Last night I got some really terrible news. It’s not the right time to provide details in such a public way so I’m asking, carte blanche, for prayers for my family. I know that God has a plan for everything and will use even the worst situations for His glory. We (I) just have to trust Him. Psalm 56:3 “When I am afraid, I put my trust in you.”
I had today’s post written, I just needed to add pictures, but after speaking to my family making the post ‘pretty’ just really seemed pretty meaningless. I decided to go ahead a share it but I apologize for not making it ‘pretty’ with pictures and everything.
Generally speaking, I’m a bad listener. I’m not talking about in conversation with others; I have no problems there. What I’m talking about is listening to myself. My husband and parents would call it being hard headed. I would call it selective hearing. I selectively choose to listen to the good/fun things while disregarding warning signs.

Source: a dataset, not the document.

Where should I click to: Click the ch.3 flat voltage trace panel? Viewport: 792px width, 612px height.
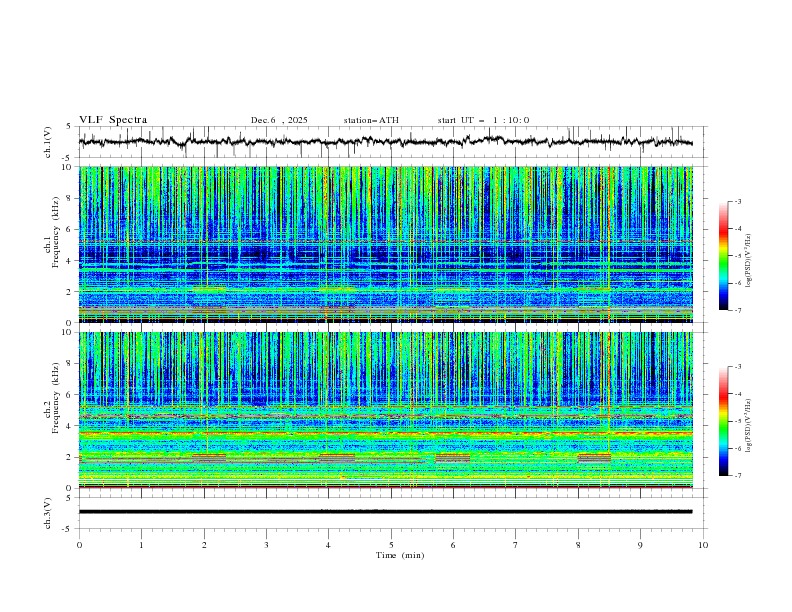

Case in point…I’m incredibly hard on my body. I always have been. If you were to take all the x-rays I’ve had during my life (mostly when I was a kid) and duplicate them, you would have an entire Gina in black and white. Grace is not my middle name but at least I have some great stories to tell and scars to show.

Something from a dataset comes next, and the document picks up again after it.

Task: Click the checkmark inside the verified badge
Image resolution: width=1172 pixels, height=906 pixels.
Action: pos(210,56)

As I get older, I appreciate more and more that I only get one body and, until cloning body parts becomes legal (kidding), I need to take care of said body.
Admittedly, it’s really easy for me to type this ‘listen to your body’ stuff but it’s a whole different scenario getting me to take my own advice. I suffer from the dreadful KCTPB syndrome; better known as the Kettle Calling the Pot Black. If you tell me about any sports related ailment, I’m the first one to tell you to back off, take it easy, or even *gasp* go to a doctor.

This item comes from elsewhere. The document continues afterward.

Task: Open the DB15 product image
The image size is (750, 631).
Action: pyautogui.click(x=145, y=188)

Yep, I’m the queen of disregarding warning signs and, for some reason, I always think I know better. That logic completely failed me this weekend during the 18 mile run. Here it is several days later and I’m still nursing some residual pain in my left foot because my running shoes had too many miles on them. I’m taking it easier this week but it’s a bit to little too late.
Warning signs are our body’s natural defense mechanism to keep us from doing stupid things. By ignoring the signs we’re practically begging injuries to occur. So how do we learn to listen? This is difficult at first, particularly if you’re getting into a new sport. Muscle aches and pains are just part of life but there is a big difference between a ‘hurts so good’ and a ‘ouch, don’t touch that spot again’ pain. So here are my tips for learning to listen / injury avoidance for runners. Please keep in mind that I’m not a doctor, these are just tips that work for me.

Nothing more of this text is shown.